SCI Innovation Award

March 2024

Nancy Pham, MD, clinical assistant professor, radiology, Quynh-Thu Le, MD, Katharine Dexter McCormick and Stanley McCormick Memorial Professor, Dimitrios Colevas, MD, professor of medicine (oncology), Nancy Fischbein, MD, professor of radiology, and Michael Iv, MD, clinical associate professor, radiology, have been granted an SCI Innovation Award for their project, “Integration of MR perfusion and metabolic imaging biomarkers with circulating EBV-DNA for predicting treatment response and prognostication in patients with nasopharyngeal cancer.” Pham is a neuroradiologist using imaging approaches to treating patients with head and neck cancer (HNC). Le studies the role of tumor hypoxia in HNC and investigates approaches to regenerate salivary glands after radiation damage. She has led multicenter clinical trials to test novel drugs in HNC. Colevas is a medical oncologist with expertise in new drug development and multimodality treatment of HNC and has served as the principal investigators on multiple clinical trials. Fischbein has 30 years of experience in the evaluation and management of patients with nasopharyngeal cancer and has expertise in perfusion imaging in HNC. Iv’s research focuses on neuro-oncologic imaging and the implementation of a 3D quantitative brain tumor analysis pipeline.

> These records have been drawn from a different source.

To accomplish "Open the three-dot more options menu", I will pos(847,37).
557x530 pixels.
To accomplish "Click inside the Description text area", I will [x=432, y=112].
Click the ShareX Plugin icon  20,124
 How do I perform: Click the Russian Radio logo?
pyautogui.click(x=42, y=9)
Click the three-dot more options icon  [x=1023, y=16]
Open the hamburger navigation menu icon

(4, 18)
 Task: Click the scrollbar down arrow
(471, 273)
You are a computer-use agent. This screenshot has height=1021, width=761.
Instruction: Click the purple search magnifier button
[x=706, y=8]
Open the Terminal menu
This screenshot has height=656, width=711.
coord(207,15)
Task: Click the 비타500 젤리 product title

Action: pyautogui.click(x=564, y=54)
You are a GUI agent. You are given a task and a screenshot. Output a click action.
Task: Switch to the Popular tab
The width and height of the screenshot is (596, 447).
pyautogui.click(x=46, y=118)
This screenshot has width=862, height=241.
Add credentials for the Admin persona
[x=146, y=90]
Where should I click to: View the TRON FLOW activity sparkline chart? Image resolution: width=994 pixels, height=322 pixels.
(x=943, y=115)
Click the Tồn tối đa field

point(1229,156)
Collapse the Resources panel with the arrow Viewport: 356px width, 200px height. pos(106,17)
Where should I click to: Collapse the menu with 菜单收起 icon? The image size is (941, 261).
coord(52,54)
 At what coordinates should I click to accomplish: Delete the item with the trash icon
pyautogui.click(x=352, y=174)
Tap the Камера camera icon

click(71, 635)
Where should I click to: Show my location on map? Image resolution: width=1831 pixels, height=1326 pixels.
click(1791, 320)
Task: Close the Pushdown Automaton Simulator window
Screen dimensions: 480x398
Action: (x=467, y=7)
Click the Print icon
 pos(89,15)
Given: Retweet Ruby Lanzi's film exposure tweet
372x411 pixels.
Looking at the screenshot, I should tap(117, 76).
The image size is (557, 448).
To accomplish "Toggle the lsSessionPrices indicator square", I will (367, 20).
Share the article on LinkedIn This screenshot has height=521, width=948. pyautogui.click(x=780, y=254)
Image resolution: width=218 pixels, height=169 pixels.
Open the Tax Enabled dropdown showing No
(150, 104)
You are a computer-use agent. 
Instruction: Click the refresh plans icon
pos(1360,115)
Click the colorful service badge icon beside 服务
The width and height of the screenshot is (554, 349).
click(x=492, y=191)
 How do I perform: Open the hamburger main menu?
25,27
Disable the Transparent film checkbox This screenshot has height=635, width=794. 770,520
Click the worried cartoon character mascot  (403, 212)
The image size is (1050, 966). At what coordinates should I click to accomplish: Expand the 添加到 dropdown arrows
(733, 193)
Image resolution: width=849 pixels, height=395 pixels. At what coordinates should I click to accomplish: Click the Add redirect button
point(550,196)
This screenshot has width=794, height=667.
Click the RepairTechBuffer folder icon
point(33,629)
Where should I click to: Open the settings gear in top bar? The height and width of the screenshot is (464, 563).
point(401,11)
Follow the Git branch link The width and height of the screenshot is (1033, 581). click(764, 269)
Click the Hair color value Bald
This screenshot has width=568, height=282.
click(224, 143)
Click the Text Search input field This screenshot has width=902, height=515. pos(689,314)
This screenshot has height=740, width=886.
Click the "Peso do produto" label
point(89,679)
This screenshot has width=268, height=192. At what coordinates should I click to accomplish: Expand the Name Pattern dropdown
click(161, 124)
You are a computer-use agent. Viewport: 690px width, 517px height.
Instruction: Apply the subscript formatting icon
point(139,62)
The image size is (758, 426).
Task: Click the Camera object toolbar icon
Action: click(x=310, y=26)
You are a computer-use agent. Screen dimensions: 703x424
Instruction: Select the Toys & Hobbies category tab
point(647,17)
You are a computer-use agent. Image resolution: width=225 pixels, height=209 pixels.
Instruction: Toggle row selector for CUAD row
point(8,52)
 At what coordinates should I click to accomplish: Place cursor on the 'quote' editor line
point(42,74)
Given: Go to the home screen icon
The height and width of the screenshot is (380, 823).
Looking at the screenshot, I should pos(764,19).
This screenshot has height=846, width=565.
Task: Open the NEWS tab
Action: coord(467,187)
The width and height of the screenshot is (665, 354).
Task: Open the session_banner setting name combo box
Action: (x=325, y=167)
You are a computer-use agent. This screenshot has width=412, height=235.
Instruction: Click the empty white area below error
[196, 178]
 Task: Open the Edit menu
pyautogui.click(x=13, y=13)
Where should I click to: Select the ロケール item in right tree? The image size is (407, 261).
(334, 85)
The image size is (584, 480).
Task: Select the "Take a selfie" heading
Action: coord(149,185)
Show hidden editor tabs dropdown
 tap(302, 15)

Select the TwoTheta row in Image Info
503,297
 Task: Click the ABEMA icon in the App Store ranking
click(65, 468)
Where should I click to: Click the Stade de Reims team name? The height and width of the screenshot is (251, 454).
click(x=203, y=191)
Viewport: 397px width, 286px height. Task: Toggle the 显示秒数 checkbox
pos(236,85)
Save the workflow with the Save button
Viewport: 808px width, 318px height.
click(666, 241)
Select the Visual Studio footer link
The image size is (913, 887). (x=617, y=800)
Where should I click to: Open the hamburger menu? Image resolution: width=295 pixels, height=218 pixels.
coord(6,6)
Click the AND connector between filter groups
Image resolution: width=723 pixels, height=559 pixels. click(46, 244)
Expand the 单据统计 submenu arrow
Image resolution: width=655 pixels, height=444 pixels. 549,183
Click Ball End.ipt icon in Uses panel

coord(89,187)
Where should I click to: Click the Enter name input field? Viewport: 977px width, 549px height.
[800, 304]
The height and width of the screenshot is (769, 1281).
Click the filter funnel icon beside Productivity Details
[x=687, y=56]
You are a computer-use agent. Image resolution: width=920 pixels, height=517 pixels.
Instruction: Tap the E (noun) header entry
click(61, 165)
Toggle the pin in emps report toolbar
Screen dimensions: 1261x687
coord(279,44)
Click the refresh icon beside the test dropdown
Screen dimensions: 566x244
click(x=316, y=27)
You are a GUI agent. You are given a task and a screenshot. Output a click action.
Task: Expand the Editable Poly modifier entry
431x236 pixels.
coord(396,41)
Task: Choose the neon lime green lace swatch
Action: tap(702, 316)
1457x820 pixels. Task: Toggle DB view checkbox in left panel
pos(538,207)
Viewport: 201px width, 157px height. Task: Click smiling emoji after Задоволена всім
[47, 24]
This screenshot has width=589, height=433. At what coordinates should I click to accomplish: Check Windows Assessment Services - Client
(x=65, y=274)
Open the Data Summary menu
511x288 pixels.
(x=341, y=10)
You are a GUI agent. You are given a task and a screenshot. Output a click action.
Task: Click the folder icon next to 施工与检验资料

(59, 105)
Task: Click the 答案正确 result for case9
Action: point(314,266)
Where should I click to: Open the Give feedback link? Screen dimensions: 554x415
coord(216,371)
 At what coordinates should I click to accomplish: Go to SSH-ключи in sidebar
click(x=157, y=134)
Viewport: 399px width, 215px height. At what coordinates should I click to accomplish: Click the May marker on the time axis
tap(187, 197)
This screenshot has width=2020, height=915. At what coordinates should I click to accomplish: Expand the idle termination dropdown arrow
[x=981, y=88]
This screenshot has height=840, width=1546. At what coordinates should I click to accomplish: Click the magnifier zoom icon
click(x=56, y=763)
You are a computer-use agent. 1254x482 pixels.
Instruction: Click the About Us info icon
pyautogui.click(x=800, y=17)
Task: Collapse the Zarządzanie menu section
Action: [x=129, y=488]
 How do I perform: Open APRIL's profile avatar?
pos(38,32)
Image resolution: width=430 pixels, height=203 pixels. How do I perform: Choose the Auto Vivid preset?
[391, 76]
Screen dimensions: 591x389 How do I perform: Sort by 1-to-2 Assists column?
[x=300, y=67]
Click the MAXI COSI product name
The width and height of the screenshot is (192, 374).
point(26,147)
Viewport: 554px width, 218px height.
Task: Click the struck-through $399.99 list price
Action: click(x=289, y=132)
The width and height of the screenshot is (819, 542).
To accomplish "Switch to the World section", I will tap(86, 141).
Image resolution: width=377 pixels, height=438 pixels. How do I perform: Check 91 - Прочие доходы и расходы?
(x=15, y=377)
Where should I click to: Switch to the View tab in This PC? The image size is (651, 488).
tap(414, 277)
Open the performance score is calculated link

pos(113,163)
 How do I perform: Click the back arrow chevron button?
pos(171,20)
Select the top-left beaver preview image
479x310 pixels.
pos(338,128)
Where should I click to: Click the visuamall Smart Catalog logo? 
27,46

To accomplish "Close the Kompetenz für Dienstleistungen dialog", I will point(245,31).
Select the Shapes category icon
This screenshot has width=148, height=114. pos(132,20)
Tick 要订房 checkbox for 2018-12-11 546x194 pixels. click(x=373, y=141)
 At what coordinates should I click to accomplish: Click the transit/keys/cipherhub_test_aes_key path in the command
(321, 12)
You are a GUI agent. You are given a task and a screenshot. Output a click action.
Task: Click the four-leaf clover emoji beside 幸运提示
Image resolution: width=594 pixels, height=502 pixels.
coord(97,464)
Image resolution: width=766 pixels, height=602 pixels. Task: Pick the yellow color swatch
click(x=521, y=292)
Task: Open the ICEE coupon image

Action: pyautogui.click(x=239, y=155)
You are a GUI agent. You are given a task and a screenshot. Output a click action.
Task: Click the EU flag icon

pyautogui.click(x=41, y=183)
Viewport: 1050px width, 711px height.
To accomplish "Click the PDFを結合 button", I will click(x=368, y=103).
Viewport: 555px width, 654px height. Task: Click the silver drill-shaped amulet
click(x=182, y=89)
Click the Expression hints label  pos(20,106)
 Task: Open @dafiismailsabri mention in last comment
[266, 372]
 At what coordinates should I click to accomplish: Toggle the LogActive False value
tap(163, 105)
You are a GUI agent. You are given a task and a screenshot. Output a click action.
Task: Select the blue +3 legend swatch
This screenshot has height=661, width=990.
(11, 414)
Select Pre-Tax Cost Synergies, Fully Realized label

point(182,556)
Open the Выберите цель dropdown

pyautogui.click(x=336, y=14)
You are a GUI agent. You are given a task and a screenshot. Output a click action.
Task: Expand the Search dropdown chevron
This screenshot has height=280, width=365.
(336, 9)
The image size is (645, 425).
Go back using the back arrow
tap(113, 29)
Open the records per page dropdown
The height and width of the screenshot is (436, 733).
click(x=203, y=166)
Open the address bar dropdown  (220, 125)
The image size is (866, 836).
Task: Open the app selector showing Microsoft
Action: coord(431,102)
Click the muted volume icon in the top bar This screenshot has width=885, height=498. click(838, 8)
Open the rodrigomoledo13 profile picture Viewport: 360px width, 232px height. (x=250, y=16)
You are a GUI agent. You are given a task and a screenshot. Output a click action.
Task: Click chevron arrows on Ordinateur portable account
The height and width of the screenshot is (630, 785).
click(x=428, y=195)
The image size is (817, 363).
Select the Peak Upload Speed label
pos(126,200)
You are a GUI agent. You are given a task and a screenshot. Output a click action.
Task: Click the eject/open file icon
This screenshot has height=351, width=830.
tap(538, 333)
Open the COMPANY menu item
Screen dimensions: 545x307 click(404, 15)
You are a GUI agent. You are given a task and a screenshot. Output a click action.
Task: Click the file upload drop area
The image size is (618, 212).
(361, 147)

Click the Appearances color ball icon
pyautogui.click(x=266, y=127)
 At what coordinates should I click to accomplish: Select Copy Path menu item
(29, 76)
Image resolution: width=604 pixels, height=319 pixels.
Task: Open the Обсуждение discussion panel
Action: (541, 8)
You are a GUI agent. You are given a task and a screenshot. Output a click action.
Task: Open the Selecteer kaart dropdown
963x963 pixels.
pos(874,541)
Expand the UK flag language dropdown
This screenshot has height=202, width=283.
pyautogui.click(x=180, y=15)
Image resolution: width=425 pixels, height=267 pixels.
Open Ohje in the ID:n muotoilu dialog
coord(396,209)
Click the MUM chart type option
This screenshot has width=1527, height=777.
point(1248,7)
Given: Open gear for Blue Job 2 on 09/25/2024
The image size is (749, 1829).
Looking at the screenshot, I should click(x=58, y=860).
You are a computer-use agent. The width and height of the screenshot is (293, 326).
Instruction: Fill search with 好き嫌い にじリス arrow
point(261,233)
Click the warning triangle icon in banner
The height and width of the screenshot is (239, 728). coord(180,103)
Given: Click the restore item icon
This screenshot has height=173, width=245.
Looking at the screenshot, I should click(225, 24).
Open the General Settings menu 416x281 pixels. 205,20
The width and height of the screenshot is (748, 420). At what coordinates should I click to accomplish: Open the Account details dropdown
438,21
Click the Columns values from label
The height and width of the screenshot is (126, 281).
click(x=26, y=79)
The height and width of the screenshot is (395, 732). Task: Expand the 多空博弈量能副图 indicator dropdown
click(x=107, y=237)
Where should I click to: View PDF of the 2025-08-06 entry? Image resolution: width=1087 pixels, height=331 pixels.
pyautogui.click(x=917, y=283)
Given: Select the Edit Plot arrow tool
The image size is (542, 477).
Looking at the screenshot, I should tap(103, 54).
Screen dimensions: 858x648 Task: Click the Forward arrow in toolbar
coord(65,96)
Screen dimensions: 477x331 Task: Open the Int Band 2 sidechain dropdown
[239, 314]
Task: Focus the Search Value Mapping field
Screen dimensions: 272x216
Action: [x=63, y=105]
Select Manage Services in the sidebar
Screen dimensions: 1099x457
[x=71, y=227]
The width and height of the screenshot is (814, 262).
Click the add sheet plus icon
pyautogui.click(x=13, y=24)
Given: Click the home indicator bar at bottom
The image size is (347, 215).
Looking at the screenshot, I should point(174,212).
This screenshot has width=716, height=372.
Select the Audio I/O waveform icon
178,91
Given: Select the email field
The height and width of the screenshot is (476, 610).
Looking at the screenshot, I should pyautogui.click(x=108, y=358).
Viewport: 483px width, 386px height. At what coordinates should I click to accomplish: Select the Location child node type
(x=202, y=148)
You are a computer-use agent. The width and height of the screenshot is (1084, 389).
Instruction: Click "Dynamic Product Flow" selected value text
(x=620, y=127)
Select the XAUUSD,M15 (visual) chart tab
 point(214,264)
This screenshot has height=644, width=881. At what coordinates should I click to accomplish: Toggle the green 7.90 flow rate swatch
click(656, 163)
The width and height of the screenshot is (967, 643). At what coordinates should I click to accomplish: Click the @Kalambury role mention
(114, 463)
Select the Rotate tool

Nasopharyngeal cancer (NPC) is the second leading cause of death among patients with head and neck cancer. Although it can be treated with chemoradiation, the cancer often recurs in up to 30% of patients. It is currently difficult to identify patients with risk of recurrence for several reasons. First, the current staging system for NPC is not very accurate and does not include all factors necessary to predict recurrence. Second, non-invasive approaches to predict recurrence in NPC are still lacking. And finally, the current imaging tests for NPC are suboptimal. Novel imaging techniques have the potential to improve diagnosis, treatment, and surveillance. One promising approach is MR perfusion imaging, which can measure blood flow through the tumor and can identify patients at highest risk for recurrence. With the support of the SCI Innovation Award, Pham, Le, Colevas, Fischbein and Iv will evaluate the performance of three different MR perfusion imaging techniques. They will also determine whether combining these approaches with other standard of care tests, such as blood tests and PET/CT scans, can help detect early signs of cancer recurrence.